▶ _Exercise prompt_
Print the data below exactly as it appears.

(Extracted data entries)
+ + + +

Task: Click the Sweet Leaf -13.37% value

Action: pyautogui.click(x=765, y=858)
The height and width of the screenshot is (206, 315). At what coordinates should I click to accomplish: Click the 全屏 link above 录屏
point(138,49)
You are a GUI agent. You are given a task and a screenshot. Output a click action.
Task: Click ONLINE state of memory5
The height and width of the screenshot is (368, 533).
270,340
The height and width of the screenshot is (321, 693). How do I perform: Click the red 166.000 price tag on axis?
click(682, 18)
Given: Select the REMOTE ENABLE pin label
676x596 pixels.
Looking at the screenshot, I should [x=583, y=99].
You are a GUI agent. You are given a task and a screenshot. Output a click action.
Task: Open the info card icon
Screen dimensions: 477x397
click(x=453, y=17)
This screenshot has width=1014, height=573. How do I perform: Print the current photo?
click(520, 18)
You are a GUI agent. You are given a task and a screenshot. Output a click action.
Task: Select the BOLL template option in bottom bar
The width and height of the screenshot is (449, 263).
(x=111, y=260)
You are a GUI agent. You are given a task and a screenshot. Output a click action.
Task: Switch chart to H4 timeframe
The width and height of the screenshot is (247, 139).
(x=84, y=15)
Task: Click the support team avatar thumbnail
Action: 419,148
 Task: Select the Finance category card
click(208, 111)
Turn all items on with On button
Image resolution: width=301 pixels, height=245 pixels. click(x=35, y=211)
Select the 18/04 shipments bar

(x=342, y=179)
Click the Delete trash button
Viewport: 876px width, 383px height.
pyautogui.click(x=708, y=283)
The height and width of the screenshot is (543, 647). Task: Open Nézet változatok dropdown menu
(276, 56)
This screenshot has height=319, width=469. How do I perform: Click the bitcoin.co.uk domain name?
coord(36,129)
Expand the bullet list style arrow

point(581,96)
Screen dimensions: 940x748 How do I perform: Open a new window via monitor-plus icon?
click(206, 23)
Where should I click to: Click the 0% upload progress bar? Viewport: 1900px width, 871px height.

+ + + +

▶ _Exercise response_
Task: Click the Sweet Leaf -13.37% value

Action: pyautogui.click(x=765, y=858)
The height and width of the screenshot is (206, 315). At what coordinates should I click to accomplish: Click the 全屏 link above 录屏
point(138,49)
You are a GUI agent. You are given a task and a screenshot. Output a click action.
Task: Click ONLINE state of memory5
The height and width of the screenshot is (368, 533).
270,340
The height and width of the screenshot is (321, 693). How do I perform: Click the red 166.000 price tag on axis?
click(682, 18)
Given: Select the REMOTE ENABLE pin label
676x596 pixels.
Looking at the screenshot, I should [x=583, y=99].
You are a GUI agent. You are given a task and a screenshot. Output a click action.
Task: Open the info card icon
Screen dimensions: 477x397
click(x=453, y=17)
This screenshot has width=1014, height=573. How do I perform: Print the current photo?
click(520, 18)
You are a GUI agent. You are given a task and a screenshot. Output a click action.
Task: Select the BOLL template option in bottom bar
The width and height of the screenshot is (449, 263).
(x=111, y=260)
You are a GUI agent. You are given a task and a screenshot. Output a click action.
Task: Switch chart to H4 timeframe
The width and height of the screenshot is (247, 139).
(x=84, y=15)
Task: Click the support team avatar thumbnail
Action: 419,148
 Task: Select the Finance category card
click(208, 111)
Turn all items on with On button
Image resolution: width=301 pixels, height=245 pixels. click(x=35, y=211)
Select the 18/04 shipments bar

(x=342, y=179)
Click the Delete trash button
Viewport: 876px width, 383px height.
pyautogui.click(x=708, y=283)
The height and width of the screenshot is (543, 647). Task: Open Nézet változatok dropdown menu
(276, 56)
This screenshot has height=319, width=469. How do I perform: Click the bitcoin.co.uk domain name?
coord(36,129)
Expand the bullet list style arrow

point(581,96)
Screen dimensions: 940x748 How do I perform: Open a new window via monitor-plus icon?
click(206, 23)
Where should I click to: Click the 0% upload progress bar? Viewport: 1900px width, 871px height.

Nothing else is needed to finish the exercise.